▶ _Exercise description_: Copy everything from the first entry down to the line containing "(x=369, y=428)", keeping the requests and all other text unchanged. Multiply each coordinate in the answers by 1.2 and round it to a whole number, with halves rounded up.

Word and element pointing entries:
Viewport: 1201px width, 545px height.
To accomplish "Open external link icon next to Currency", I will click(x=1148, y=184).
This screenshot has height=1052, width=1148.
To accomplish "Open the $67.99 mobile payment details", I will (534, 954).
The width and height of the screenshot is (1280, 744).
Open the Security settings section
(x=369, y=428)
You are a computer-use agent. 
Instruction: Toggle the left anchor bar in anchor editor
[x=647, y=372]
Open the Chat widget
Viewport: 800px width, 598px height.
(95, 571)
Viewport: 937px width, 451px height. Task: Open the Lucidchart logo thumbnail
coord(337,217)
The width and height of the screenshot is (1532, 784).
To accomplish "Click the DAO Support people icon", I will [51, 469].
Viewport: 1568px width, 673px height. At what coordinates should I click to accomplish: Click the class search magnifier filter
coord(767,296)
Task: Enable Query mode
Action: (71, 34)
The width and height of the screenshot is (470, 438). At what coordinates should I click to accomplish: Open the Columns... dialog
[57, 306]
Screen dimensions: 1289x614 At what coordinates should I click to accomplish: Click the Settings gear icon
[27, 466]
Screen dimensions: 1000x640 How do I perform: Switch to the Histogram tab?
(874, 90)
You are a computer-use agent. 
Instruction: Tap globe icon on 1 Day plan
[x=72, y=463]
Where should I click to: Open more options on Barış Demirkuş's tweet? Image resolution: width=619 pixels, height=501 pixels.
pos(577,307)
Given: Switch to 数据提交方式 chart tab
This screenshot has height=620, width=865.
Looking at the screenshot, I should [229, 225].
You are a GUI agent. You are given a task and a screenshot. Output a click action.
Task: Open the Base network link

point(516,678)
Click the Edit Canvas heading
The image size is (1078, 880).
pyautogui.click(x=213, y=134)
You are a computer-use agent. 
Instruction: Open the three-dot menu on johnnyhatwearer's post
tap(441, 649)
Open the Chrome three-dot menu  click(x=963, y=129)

▶ _Completed exercise_:
Viewport: 1201px width, 545px height.
To accomplish "Open external link icon next to Currency", I will click(x=1378, y=221).
This screenshot has height=1052, width=1148.
To accomplish "Open the $67.99 mobile payment details", I will (641, 1145).
The width and height of the screenshot is (1280, 744).
Open the Security settings section
(x=443, y=514)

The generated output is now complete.